I decided to start this journey today, following @surpassinggoogle’s initiative. I have been reading his posts and his philosophy behind #ULOG (one of his many projects) and I think it is worth the try. For one, it will allow me
to produce alternative authentic material besides my academic papers, through which I can vent some more personal ideas
that may be of interest to other people or even allow some kind of major discussion beyond our borders. Then, there is the
personal growth
aspect that I am convinced can be achieved through this kind of writing. And, finally, the idea of
subverting the order of the mainstream media in terms of the kinds of people and information that becomes trends or news
. We do not need to consume celebrity BS. We do not need to invest time and energy reading about ultimately artificial people with whom nobody can honestly relate. These are some of the things @surpassinggoogle has proposed and I agree with. Since it is a requirement that images used, if any, be original, I want to apologize for the low quality of the images I got here. They were taken with a very cheap phone, the only kind you can exhibit in my streets, and even then you have to be watchful (the crappiest phone may cost 8 months of salary).

I have been a university professor (Lit/EFL) in Venezuela for 21 years and I am about to quit my job. This will be the last semester I´ll teach.
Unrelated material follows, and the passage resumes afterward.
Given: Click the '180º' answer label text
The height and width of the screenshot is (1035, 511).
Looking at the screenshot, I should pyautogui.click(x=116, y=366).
The reasons will be gradually shown in this and other posts. If you have read my early posts you may have an idea where I am coming from.

Two months ago, in another post (https://steemit.com/spanish/@hlezama/mi-historia-con-curie ), I included some pictures I took around the place I live to try to illustrate why my 24-year-old son was leaving the country. Nothing has changed for the better since then, despite president Maduro’s fake reelection and reiterative promises; on the contrary, things have gotten worse. There are, of course positive thing amid all the disaster we are living, and that’s what I hope I can discover by writing about my daily life.
It is very easy to lose perspective when we feel overwhelmed by adversity.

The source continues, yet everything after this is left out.